In the world of virus definitions there are two ways an application can spot a virus using malware detection:
- Signature Based: where an application has been given samples of code specific to the malicious software
- Heuristic Based: where an application has been told what applications do in the past to spot malicious software
Imagine a door man at the local night club. He has been told not to let in specific people. Hes been told not to let in John, Bob or Sam as they are trouble makers but everyone else can get through. This is an example of signature based matching. The problem with this method is that any new potentially malicious user can walk through the door without being challenged by the malware detection platform.
Now imagine a doorman that senses things about the clients coming into the door where he scores them accordingly. For example, the client may have been drinking too much, isn’t dressed appropriately or is generally aggressive or abusive. These are all patterns of bad behavior which a doorman can sense and score accordingly and make a decision on the spot whether or not to allow them in. This is an example of heuristic based pattern matching using a malware detection platform.
Whilst signature based virus malware detection has been standardised for many years now, heuristics in theory should surpass this, and maybe even replace it entirely. With its ability to halt zero day attacks (attacks which the vendor is unaware of, or yet to patch), it makes it a far more responsive and flexible tool for defence of an end point. Not just end points though, but now network edge defence also.
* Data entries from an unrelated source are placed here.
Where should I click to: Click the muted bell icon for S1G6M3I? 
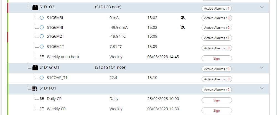183,18
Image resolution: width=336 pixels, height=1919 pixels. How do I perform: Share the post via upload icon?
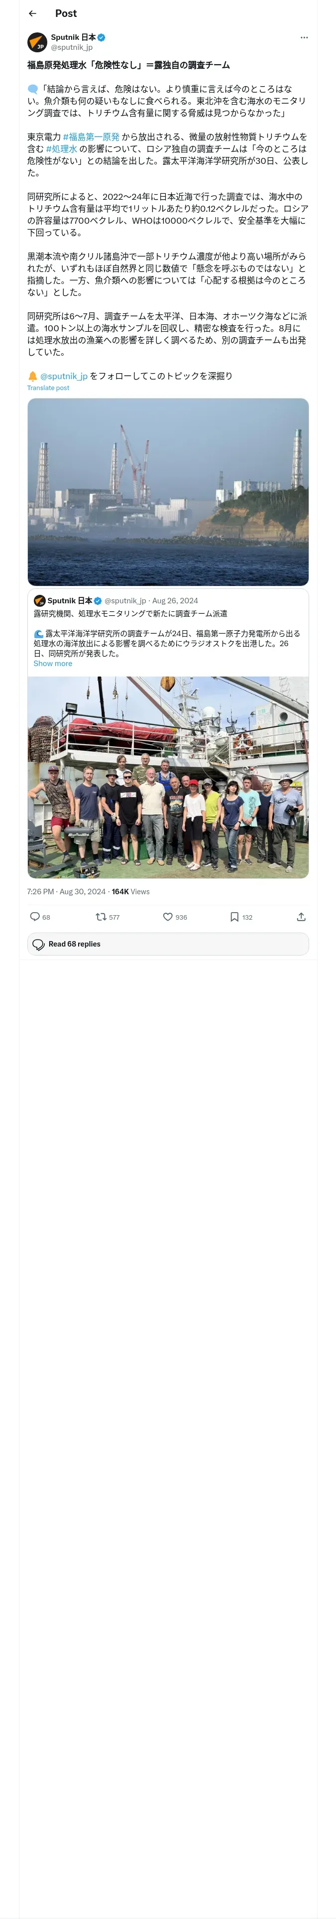point(301,917)
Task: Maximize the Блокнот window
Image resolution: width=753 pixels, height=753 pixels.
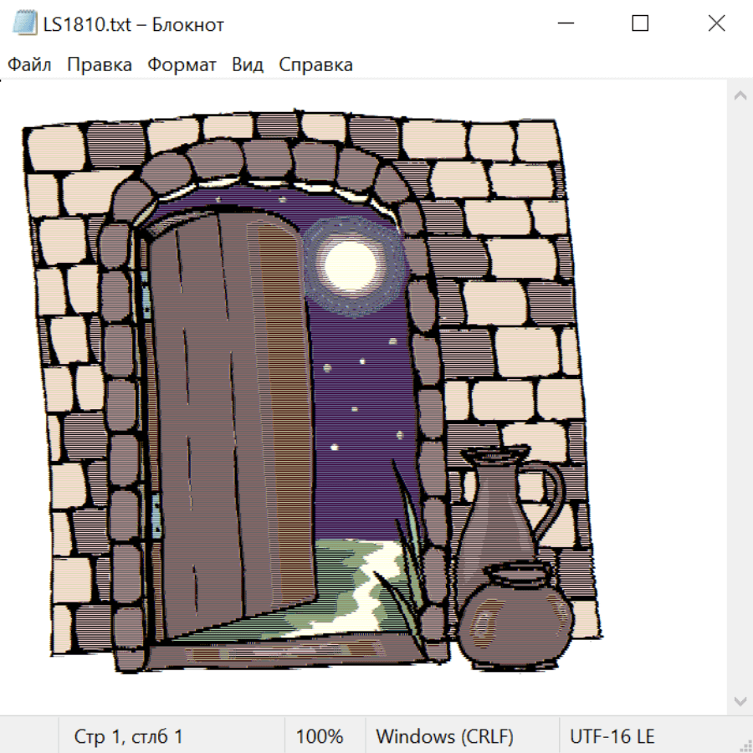Action: (x=640, y=24)
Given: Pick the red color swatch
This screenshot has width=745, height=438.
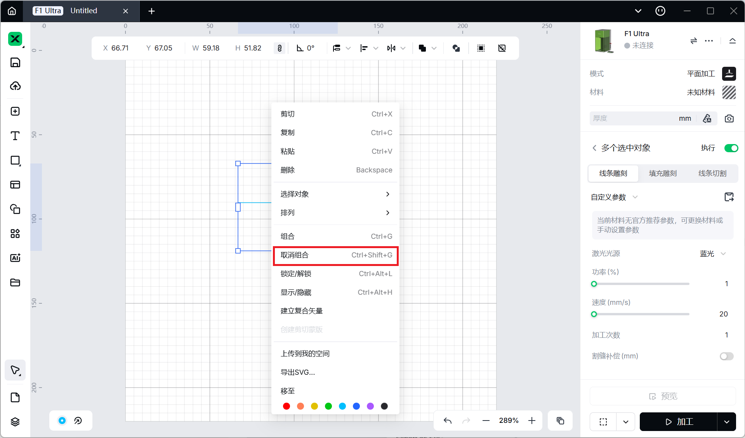Looking at the screenshot, I should [287, 406].
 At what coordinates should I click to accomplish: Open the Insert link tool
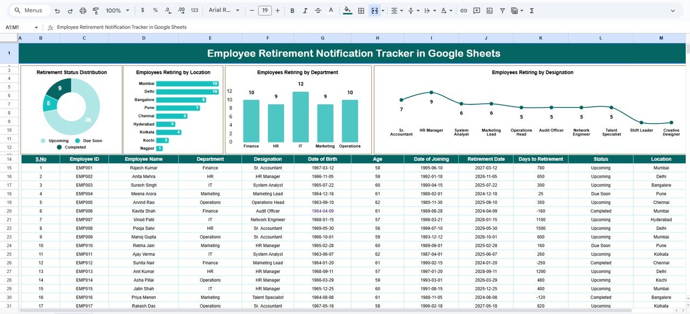(x=463, y=11)
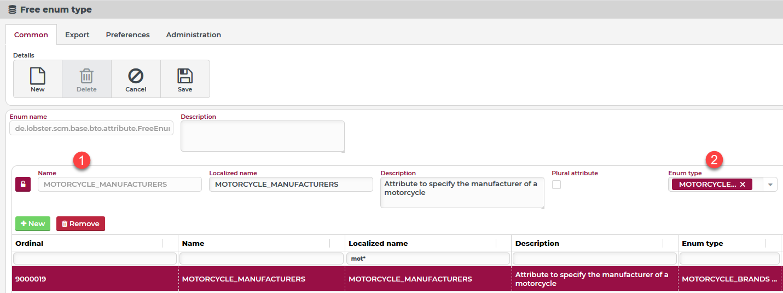Select the Common tab
The width and height of the screenshot is (783, 293).
click(x=31, y=35)
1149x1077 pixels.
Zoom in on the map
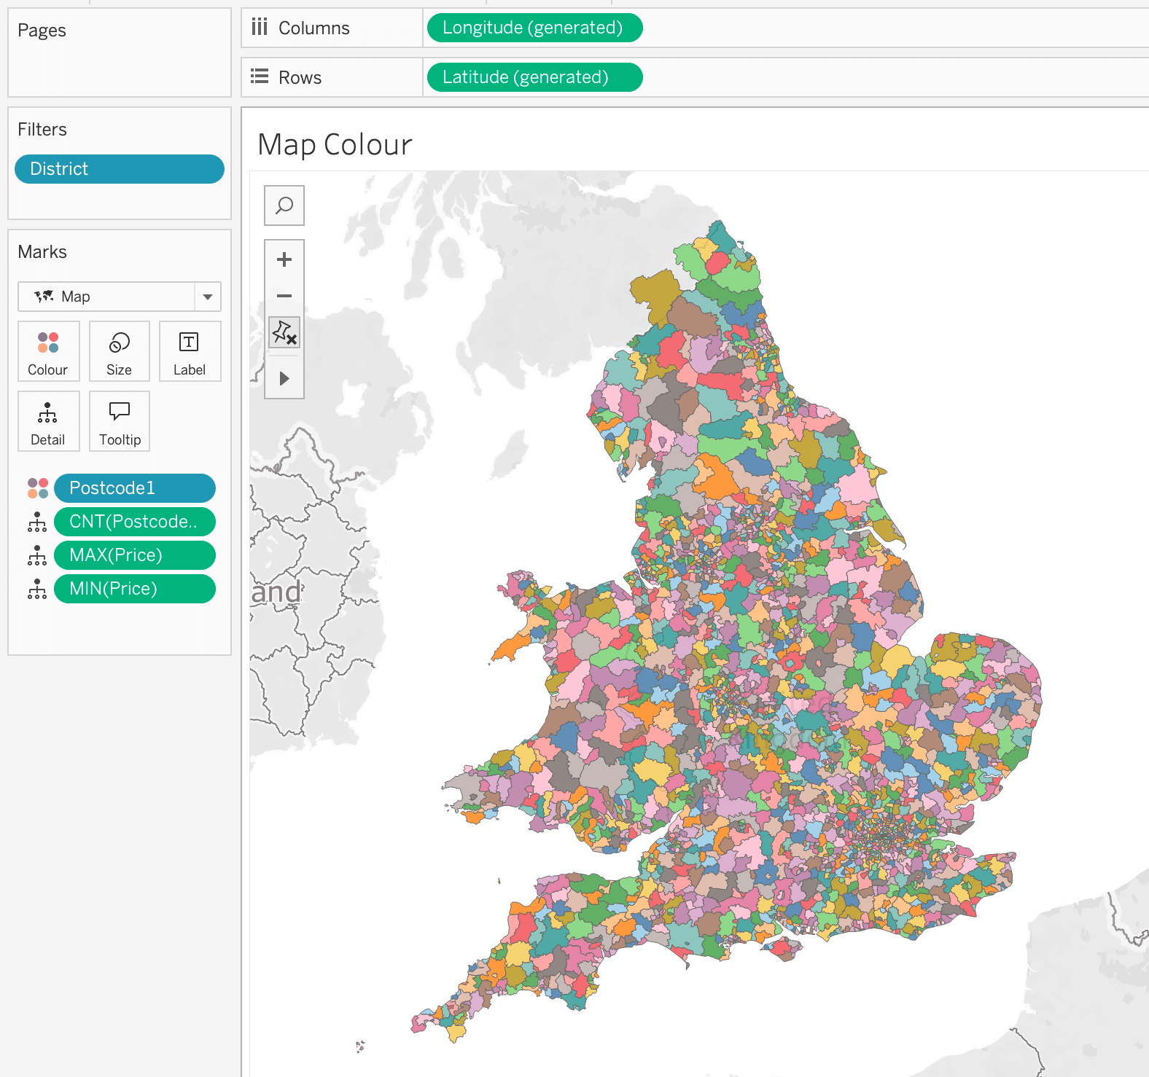point(284,259)
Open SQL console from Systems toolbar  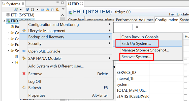click(43, 10)
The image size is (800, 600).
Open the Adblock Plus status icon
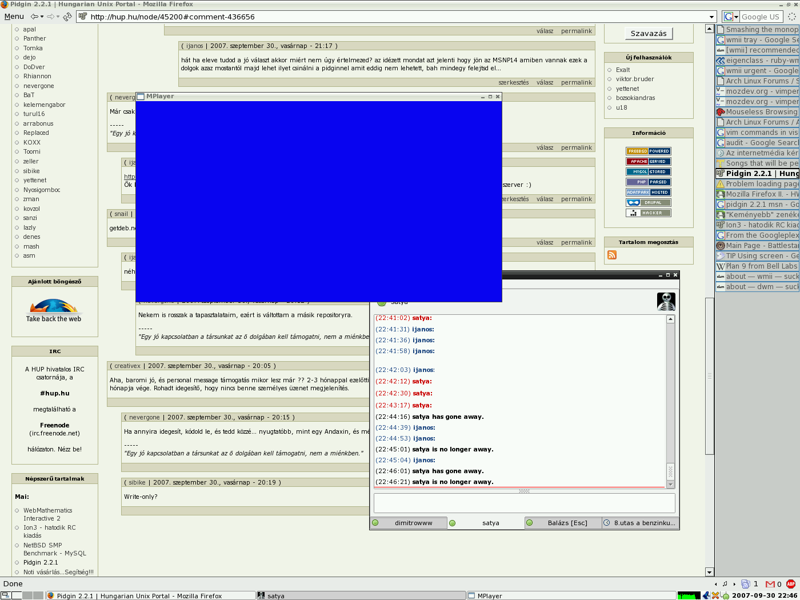[791, 584]
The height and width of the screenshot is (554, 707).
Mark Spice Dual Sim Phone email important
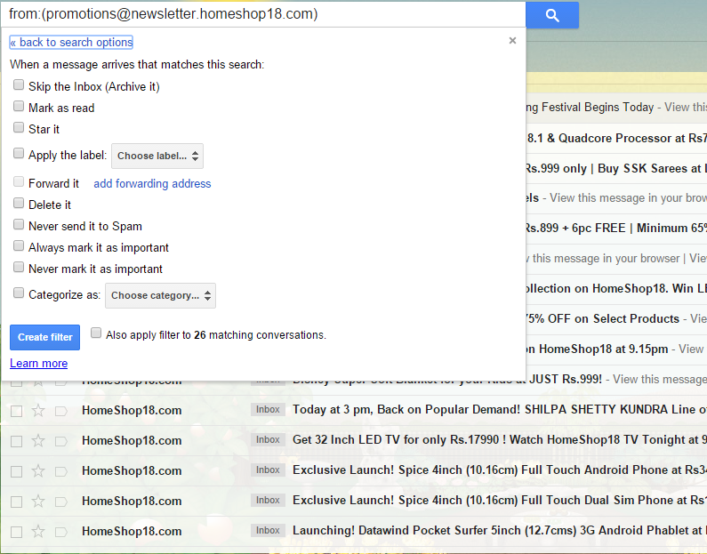(60, 501)
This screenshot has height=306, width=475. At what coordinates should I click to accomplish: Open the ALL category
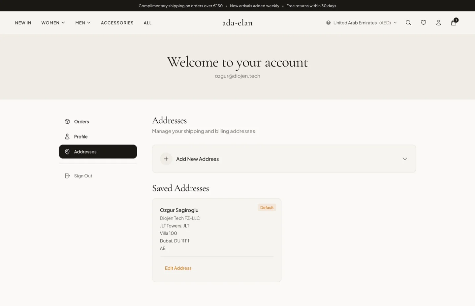(x=147, y=22)
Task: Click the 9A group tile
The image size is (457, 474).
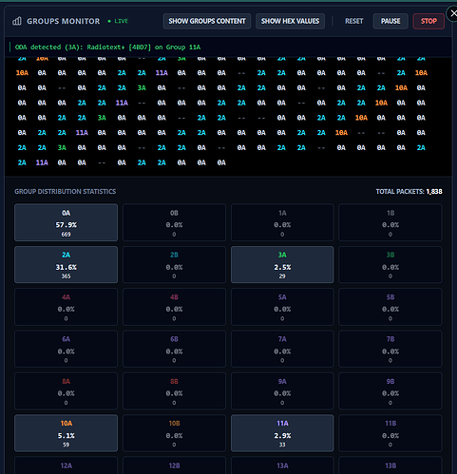Action: [282, 391]
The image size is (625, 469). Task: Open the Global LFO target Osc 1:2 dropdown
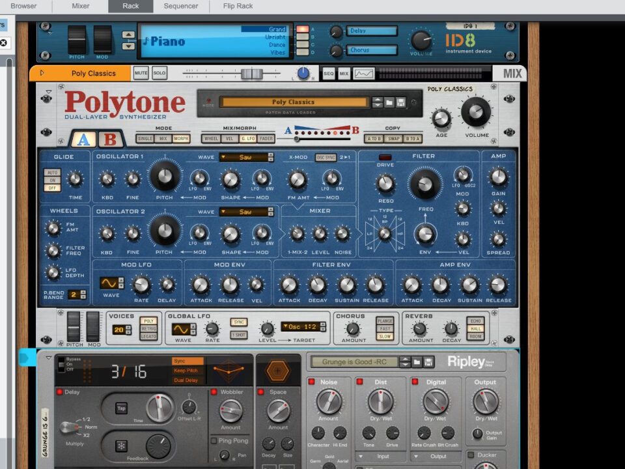[304, 326]
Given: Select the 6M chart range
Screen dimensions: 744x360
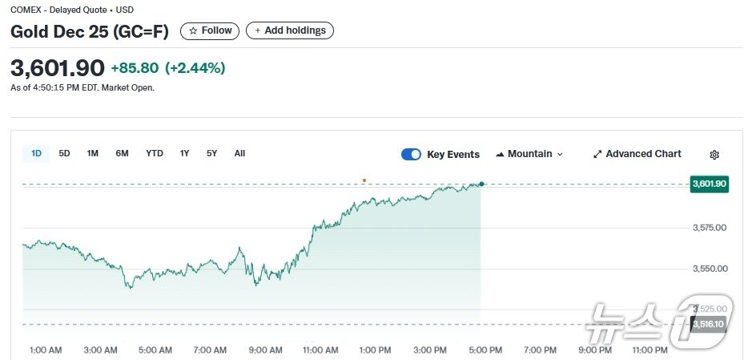Looking at the screenshot, I should tap(122, 153).
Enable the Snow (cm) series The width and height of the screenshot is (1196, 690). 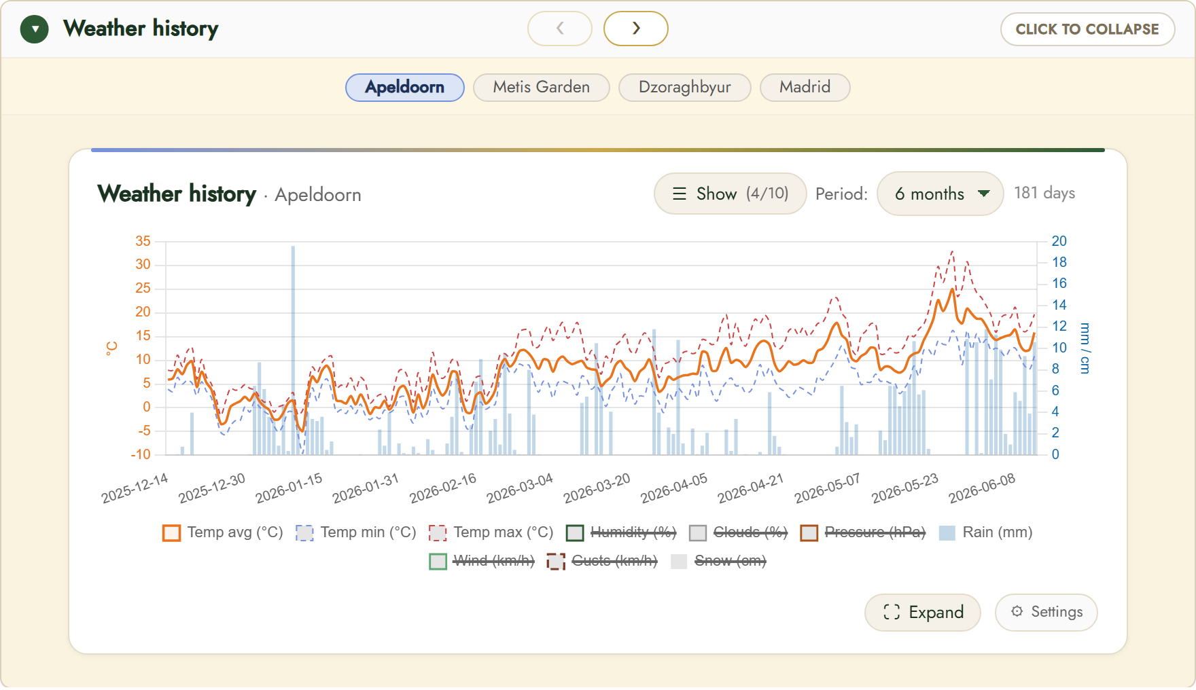pos(718,561)
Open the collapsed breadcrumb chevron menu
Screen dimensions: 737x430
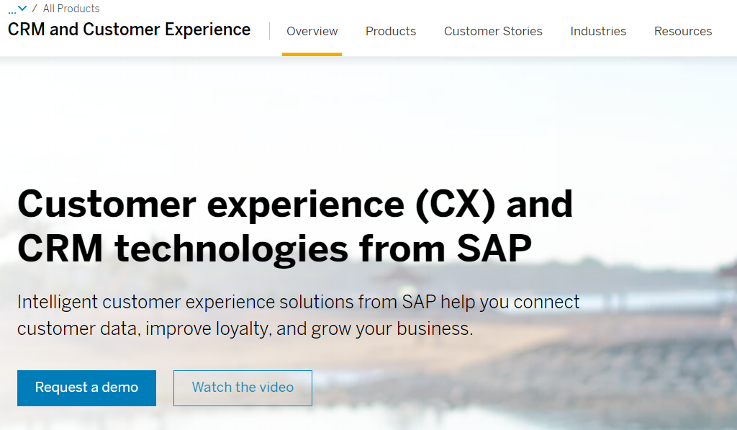[x=22, y=9]
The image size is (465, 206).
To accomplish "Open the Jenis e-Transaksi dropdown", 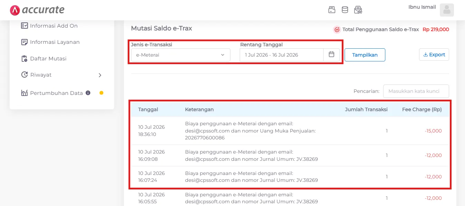I will coord(180,55).
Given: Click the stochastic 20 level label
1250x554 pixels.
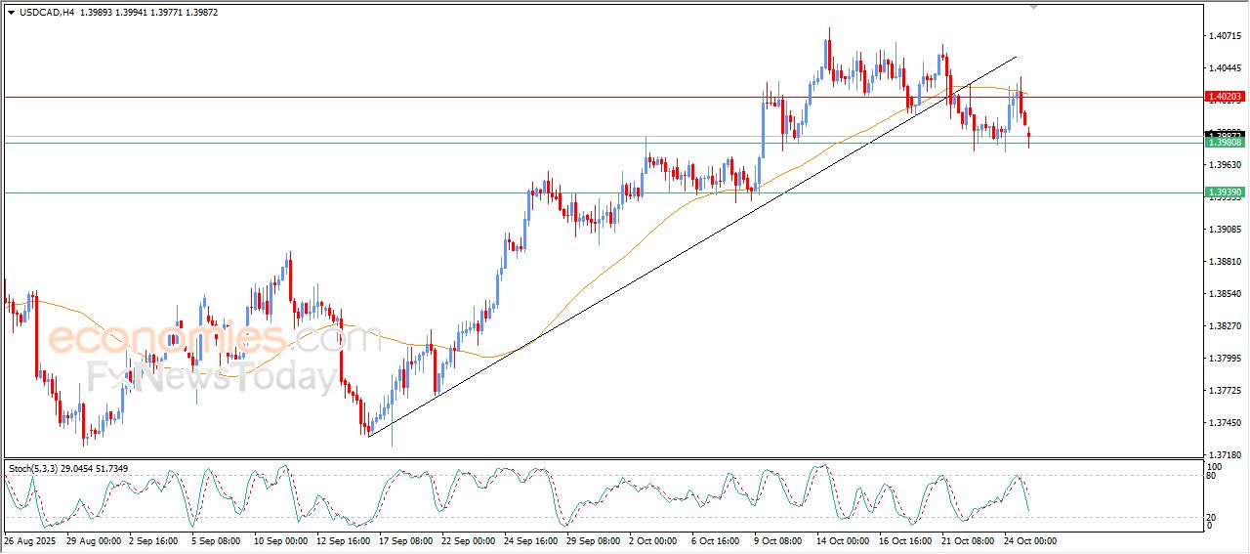Looking at the screenshot, I should pos(1212,517).
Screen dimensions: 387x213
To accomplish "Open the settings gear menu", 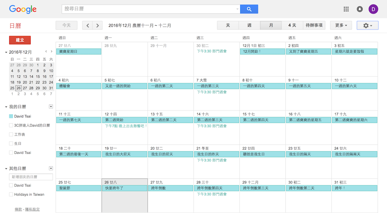I will point(367,26).
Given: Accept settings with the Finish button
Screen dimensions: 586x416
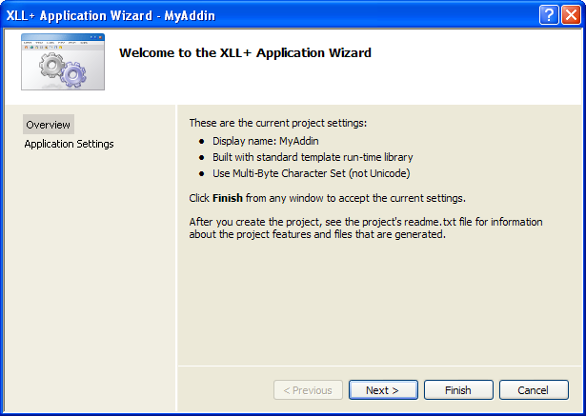Looking at the screenshot, I should (x=458, y=390).
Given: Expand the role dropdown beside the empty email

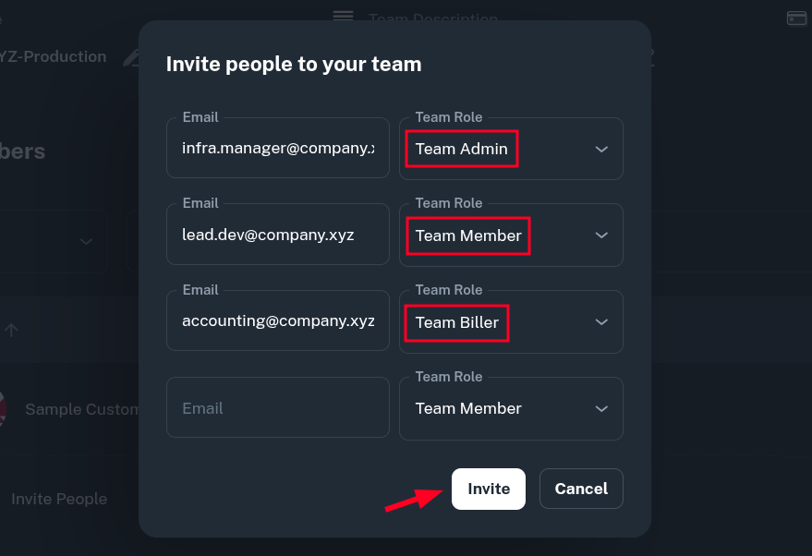Looking at the screenshot, I should pos(511,408).
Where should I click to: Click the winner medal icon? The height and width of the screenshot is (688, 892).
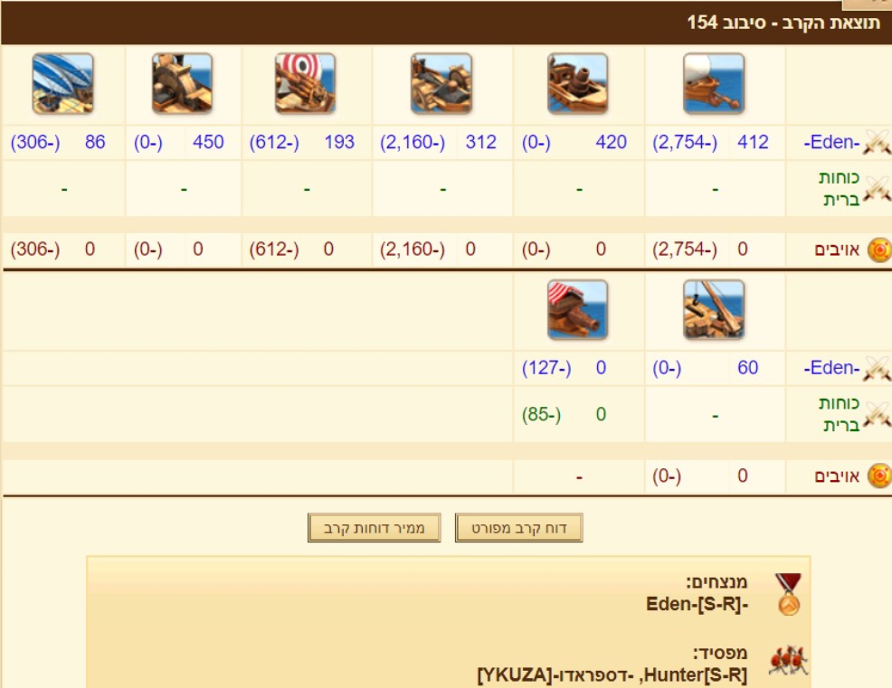(x=789, y=595)
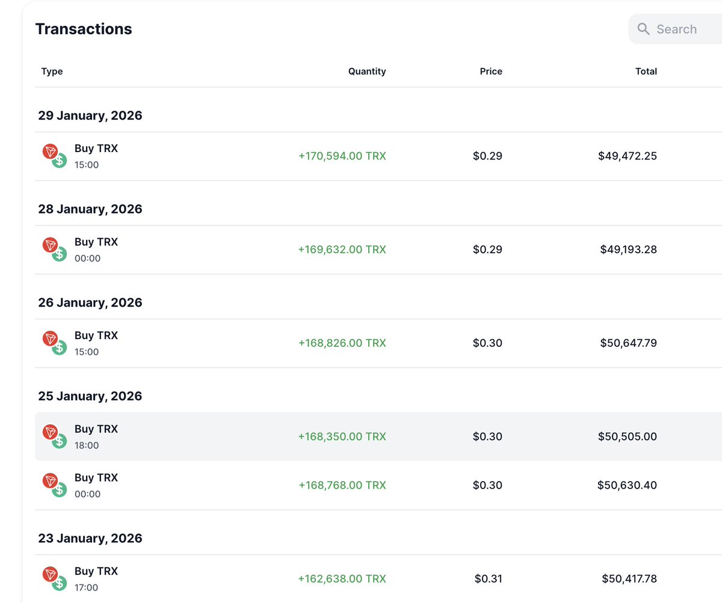This screenshot has width=722, height=603.
Task: Click the TRX icon on 23 January
Action: (x=51, y=574)
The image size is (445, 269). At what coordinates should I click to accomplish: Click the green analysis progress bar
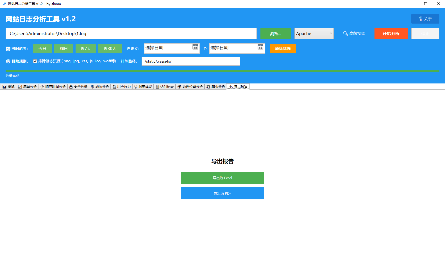pyautogui.click(x=222, y=71)
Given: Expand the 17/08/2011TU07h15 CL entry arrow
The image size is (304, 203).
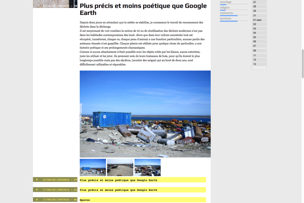Looking at the screenshot, I should tap(37, 190).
With the rise of NGFW (Next Generation Firewalls) and UTM (Unified Threat Management) devices, heuristic based malware protection can be applied to traffic before it even reaches the internal points within your network. Fortigate is a prime example of this with the services bundled into one device. Other alternatives can include solutions from Checkpoint, Cisco and Juniper at the expense of extra equipment, licenses and in some cases, lower throughput.